PBG and its directors, executive officers and certain other employees may be deemed to be participants in the solicitation of proxies in respect of the proposed acquisition of PBG. Information regarding PBG’s directors and executive officers is available in its Annual Report on Form 10-K for the year ended December 27, 2008, which was filed with the SEC on February 20, 2009, and its proxy statement for its 2009 annual meeting of shareholders, which was filed with the SEC on April 7, 2009. Other information regarding the participants in the proxy solicitations and a description of their direct and indirect interests, by security holdings or otherwise, will be contained in the proxy statements/prospectuses and other relevant materials to be filed with the SEC when they become available.

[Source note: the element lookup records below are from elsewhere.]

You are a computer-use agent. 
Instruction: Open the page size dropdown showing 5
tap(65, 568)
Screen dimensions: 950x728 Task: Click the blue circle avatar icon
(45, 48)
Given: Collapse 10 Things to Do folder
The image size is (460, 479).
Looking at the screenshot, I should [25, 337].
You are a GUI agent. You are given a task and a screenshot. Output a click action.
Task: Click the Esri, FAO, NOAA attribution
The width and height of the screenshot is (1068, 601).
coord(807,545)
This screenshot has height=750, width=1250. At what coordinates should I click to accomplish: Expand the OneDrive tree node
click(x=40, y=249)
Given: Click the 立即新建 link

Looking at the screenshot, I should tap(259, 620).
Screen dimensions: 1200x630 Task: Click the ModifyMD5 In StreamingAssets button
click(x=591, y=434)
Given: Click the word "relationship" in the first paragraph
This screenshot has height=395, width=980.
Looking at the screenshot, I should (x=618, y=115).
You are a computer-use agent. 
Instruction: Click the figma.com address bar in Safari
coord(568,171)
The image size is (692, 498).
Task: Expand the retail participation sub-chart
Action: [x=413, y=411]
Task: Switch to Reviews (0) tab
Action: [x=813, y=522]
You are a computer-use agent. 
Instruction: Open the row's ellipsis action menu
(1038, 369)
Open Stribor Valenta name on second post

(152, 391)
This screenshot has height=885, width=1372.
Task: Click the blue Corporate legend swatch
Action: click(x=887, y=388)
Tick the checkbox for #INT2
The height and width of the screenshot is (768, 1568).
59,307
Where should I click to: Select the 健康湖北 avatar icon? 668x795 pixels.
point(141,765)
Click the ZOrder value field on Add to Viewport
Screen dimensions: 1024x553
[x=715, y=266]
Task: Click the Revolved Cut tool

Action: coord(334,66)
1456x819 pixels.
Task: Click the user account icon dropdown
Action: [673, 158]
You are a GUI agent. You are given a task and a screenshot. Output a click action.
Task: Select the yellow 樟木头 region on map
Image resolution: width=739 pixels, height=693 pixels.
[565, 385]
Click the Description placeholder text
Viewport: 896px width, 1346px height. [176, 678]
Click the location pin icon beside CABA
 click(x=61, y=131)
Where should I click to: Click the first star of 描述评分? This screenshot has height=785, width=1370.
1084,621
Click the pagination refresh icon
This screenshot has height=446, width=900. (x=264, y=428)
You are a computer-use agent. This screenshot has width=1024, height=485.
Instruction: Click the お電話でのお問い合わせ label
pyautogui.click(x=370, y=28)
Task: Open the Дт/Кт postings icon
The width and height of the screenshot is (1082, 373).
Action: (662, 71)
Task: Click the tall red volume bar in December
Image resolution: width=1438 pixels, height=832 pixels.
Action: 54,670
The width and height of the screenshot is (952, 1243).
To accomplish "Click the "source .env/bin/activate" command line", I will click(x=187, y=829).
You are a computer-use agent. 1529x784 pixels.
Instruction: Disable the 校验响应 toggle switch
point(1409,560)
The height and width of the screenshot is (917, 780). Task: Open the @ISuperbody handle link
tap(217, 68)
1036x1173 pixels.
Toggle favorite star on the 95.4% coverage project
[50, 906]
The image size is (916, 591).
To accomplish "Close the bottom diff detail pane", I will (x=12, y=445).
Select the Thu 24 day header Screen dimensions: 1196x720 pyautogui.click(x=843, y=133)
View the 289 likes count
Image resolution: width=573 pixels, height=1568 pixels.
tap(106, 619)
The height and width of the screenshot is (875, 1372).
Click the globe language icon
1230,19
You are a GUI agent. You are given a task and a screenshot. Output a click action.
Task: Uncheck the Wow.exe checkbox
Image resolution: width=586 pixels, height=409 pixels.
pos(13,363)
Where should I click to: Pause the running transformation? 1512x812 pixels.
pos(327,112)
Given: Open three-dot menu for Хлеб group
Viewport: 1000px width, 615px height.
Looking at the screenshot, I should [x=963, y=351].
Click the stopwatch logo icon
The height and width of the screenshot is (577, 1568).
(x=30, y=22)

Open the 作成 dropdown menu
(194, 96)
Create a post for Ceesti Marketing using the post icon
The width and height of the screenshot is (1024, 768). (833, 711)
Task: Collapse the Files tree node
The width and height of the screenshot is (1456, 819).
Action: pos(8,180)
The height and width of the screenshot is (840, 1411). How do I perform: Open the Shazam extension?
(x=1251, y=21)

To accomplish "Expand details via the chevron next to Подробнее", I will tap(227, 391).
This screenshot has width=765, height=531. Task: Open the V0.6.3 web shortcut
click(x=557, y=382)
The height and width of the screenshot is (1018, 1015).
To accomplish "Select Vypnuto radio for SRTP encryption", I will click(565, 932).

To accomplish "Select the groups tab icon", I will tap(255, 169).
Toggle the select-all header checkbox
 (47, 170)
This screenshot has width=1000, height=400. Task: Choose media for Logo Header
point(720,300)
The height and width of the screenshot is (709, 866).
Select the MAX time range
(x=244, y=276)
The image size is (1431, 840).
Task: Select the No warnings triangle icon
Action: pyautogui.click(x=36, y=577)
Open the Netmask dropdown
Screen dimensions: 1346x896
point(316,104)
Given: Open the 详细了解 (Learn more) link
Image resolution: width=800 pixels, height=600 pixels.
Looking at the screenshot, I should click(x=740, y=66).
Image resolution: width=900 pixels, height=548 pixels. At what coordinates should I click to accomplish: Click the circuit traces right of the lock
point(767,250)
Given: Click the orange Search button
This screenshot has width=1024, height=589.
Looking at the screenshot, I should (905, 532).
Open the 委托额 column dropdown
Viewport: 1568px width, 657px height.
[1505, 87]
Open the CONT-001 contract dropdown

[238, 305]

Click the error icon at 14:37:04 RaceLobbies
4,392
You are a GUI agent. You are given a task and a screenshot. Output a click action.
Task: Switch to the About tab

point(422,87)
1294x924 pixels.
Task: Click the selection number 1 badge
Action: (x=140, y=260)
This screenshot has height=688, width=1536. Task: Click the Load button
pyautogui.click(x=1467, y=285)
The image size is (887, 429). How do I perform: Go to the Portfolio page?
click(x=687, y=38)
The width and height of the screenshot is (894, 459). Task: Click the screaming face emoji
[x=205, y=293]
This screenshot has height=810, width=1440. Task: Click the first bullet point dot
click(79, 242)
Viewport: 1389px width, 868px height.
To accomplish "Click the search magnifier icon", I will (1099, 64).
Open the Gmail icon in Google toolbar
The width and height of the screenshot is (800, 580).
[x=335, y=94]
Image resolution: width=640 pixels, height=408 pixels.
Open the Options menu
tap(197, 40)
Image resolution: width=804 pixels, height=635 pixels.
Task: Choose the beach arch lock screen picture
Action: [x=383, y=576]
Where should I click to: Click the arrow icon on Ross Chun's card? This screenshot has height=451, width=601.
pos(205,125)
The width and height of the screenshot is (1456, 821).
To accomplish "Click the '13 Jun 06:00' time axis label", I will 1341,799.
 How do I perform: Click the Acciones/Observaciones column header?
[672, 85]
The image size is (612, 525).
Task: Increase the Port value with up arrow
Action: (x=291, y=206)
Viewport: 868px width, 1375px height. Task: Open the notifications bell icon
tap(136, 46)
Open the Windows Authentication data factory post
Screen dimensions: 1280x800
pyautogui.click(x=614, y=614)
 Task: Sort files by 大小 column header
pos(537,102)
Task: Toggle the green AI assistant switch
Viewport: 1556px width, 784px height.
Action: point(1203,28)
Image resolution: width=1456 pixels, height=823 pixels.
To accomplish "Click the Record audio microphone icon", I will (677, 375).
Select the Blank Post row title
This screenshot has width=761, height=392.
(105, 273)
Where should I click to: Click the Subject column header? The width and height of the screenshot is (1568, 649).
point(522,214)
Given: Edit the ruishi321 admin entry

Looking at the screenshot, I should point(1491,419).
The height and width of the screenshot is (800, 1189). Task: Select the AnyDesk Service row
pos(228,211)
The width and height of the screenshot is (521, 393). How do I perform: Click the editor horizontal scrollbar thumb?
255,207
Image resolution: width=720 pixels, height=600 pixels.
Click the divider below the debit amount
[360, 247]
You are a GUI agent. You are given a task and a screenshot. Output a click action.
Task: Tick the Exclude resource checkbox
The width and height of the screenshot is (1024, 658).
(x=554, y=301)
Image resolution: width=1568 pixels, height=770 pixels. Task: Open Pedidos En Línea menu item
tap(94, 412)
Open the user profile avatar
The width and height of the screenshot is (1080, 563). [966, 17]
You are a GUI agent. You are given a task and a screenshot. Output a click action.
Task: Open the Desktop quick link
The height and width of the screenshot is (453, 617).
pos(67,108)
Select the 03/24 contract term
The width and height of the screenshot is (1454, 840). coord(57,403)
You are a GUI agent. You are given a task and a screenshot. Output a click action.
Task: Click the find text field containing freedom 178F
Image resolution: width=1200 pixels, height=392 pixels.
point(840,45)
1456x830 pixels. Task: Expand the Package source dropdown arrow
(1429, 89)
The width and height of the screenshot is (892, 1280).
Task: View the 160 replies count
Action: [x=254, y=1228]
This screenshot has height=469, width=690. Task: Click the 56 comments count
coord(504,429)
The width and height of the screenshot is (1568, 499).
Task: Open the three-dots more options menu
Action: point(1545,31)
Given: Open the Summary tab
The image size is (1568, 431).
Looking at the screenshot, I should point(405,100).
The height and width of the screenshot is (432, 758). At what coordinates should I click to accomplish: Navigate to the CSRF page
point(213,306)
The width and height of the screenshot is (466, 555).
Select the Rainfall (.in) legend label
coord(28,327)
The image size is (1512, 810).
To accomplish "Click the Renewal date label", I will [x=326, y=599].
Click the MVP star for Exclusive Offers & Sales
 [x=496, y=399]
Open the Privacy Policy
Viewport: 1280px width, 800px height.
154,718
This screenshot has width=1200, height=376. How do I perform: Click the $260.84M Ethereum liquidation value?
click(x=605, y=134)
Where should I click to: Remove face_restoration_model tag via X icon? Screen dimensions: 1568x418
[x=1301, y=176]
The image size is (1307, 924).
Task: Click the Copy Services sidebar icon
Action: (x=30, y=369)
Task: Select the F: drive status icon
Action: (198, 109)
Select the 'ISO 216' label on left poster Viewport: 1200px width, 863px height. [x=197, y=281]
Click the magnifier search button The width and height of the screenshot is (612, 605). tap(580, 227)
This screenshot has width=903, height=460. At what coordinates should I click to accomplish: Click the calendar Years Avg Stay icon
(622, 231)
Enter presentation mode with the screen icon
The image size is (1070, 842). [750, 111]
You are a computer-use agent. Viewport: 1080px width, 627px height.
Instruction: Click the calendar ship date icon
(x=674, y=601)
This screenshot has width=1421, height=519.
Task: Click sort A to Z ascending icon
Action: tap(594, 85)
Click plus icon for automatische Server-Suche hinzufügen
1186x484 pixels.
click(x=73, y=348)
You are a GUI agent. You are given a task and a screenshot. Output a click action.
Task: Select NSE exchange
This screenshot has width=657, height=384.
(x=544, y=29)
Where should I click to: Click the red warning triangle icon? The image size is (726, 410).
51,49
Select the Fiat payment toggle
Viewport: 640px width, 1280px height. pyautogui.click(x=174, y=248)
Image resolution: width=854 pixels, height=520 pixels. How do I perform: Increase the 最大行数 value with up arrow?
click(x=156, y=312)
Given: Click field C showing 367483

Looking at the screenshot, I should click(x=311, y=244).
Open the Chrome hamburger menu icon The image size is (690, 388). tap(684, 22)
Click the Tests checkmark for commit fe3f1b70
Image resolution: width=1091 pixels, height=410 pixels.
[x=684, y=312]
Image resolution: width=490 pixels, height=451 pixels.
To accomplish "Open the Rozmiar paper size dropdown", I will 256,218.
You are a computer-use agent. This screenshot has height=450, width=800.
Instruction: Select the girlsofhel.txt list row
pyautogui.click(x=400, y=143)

Statements made in this release that relate to future performance or financial results of PBG are forward-looking statements which involve uncertainties that could cause actual performance or results to materially differ. PBG undertakes no obligation to update any of these statements. Readers are cautioned not to place undue reliance on these forward-looking statements, which speak only as to the date hereof. Accordingly, any forward-looking statement should be read in conjunction with the additional information about risks and uncertainties set forth in PBG's SEC reports, including PBG's annual report on Form 10-K for the year ended December 27, 2008.